What you need to do » Could you retype all of the data below exactly as given?

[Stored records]
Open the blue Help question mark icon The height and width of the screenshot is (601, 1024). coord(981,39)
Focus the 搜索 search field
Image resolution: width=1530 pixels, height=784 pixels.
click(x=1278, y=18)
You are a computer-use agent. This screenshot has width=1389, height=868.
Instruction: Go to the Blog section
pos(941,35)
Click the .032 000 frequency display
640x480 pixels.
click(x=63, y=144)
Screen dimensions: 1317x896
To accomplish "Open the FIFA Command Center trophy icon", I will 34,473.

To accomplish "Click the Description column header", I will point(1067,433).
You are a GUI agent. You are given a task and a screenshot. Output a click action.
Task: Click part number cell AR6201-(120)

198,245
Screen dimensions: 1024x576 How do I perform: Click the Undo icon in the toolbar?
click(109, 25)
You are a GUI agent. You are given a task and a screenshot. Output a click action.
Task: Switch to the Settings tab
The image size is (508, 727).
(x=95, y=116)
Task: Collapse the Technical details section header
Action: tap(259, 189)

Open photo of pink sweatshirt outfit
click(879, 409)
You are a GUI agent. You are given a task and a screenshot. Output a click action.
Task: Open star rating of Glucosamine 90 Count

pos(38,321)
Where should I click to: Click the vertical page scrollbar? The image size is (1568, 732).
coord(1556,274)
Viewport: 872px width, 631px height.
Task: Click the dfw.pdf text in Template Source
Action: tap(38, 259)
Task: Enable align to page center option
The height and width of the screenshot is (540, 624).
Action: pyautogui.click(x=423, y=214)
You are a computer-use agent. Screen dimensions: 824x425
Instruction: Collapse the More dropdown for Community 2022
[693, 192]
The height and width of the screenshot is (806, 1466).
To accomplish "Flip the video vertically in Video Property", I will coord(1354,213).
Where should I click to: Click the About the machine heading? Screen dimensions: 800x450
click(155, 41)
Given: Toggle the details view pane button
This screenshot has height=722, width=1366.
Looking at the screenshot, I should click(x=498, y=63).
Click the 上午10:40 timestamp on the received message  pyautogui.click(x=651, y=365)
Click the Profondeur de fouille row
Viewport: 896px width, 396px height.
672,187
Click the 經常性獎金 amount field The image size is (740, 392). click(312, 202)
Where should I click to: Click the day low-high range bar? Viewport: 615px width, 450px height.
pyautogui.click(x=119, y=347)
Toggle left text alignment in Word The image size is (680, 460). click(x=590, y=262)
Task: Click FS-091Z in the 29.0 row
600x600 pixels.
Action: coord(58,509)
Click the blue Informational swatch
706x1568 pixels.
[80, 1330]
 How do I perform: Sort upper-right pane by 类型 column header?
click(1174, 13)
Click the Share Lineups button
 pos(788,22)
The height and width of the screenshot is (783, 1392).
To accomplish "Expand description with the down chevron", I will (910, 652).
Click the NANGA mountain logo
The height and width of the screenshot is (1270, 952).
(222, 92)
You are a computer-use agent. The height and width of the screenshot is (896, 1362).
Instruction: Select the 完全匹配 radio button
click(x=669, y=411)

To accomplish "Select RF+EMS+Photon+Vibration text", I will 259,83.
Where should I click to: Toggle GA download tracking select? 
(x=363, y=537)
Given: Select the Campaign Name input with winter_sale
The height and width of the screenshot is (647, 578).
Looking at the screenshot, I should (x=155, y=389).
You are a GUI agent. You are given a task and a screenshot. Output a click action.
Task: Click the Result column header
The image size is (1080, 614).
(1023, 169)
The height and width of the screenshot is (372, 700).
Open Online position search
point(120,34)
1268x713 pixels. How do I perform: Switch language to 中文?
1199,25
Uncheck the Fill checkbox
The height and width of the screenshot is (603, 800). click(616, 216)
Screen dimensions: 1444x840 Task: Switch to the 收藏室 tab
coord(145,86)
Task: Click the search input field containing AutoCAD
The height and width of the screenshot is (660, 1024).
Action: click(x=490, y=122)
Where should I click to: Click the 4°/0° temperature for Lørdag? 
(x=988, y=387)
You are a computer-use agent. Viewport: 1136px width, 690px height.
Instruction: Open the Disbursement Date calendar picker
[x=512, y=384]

Response »
Open the blue Help question mark icon The height and width of the screenshot is (601, 1024). coord(981,39)
Focus the 搜索 search field
Image resolution: width=1530 pixels, height=784 pixels.
click(x=1278, y=18)
You are a computer-use agent. This screenshot has width=1389, height=868.
Instruction: Go to the Blog section
pos(941,35)
Click the .032 000 frequency display
640x480 pixels.
click(x=63, y=144)
Screen dimensions: 1317x896
To accomplish "Open the FIFA Command Center trophy icon", I will 34,473.

To accomplish "Click the Description column header", I will point(1067,433).
You are a GUI agent. You are given a task and a screenshot. Output a click action.
Task: Click part number cell AR6201-(120)

198,245
Screen dimensions: 1024x576 How do I perform: Click the Undo icon in the toolbar?
click(109, 25)
You are a GUI agent. You are given a task and a screenshot. Output a click action.
Task: Switch to the Settings tab
The image size is (508, 727).
(x=95, y=116)
Task: Collapse the Technical details section header
Action: tap(259, 189)

Open photo of pink sweatshirt outfit
click(879, 409)
You are a GUI agent. You are given a task and a screenshot. Output a click action.
Task: Open star rating of Glucosamine 90 Count

pos(38,321)
Where should I click to: Click the vertical page scrollbar? The image size is (1568, 732).
coord(1556,274)
Viewport: 872px width, 631px height.
Task: Click the dfw.pdf text in Template Source
Action: tap(38, 259)
Task: Enable align to page center option
The height and width of the screenshot is (540, 624).
Action: pyautogui.click(x=423, y=214)
You are a computer-use agent. Screen dimensions: 824x425
Instruction: Collapse the More dropdown for Community 2022
[693, 192]
The height and width of the screenshot is (806, 1466).
To accomplish "Flip the video vertically in Video Property", I will coord(1354,213).
Where should I click to: Click the About the machine heading? Screen dimensions: 800x450
click(155, 41)
Given: Toggle the details view pane button
This screenshot has height=722, width=1366.
Looking at the screenshot, I should click(x=498, y=63).
Click the 上午10:40 timestamp on the received message  pyautogui.click(x=651, y=365)
Click the Profondeur de fouille row
Viewport: 896px width, 396px height.
672,187
Click the 經常性獎金 amount field The image size is (740, 392). click(312, 202)
Where should I click to: Click the day low-high range bar? Viewport: 615px width, 450px height.
pyautogui.click(x=119, y=347)
Toggle left text alignment in Word The image size is (680, 460). click(x=590, y=262)
Task: Click FS-091Z in the 29.0 row
600x600 pixels.
Action: coord(58,509)
Click the blue Informational swatch
706x1568 pixels.
[80, 1330]
 How do I perform: Sort upper-right pane by 类型 column header?
click(1174, 13)
Click the Share Lineups button
 pos(788,22)
The height and width of the screenshot is (783, 1392).
To accomplish "Expand description with the down chevron", I will (910, 652).
Click the NANGA mountain logo
The height and width of the screenshot is (1270, 952).
(222, 92)
You are a computer-use agent. The height and width of the screenshot is (896, 1362).
Instruction: Select the 完全匹配 radio button
click(x=669, y=411)

To accomplish "Select RF+EMS+Photon+Vibration text", I will 259,83.
Where should I click to: Toggle GA download tracking select? 
(x=363, y=537)
Given: Select the Campaign Name input with winter_sale
The height and width of the screenshot is (647, 578).
Looking at the screenshot, I should (x=155, y=389).
You are a GUI agent. You are given a task and a screenshot. Output a click action.
Task: Click the Result column header
The image size is (1080, 614).
(1023, 169)
The height and width of the screenshot is (372, 700).
Open Online position search
point(120,34)
1268x713 pixels. How do I perform: Switch language to 中文?
1199,25
Uncheck the Fill checkbox
The height and width of the screenshot is (603, 800). click(616, 216)
Screen dimensions: 1444x840 Task: Switch to the 收藏室 tab
coord(145,86)
Task: Click the search input field containing AutoCAD
The height and width of the screenshot is (660, 1024).
Action: click(x=490, y=122)
Where should I click to: Click the 4°/0° temperature for Lørdag? 
(x=988, y=387)
You are a computer-use agent. Viewport: 1136px width, 690px height.
Instruction: Open the Disbursement Date calendar picker
[x=512, y=384]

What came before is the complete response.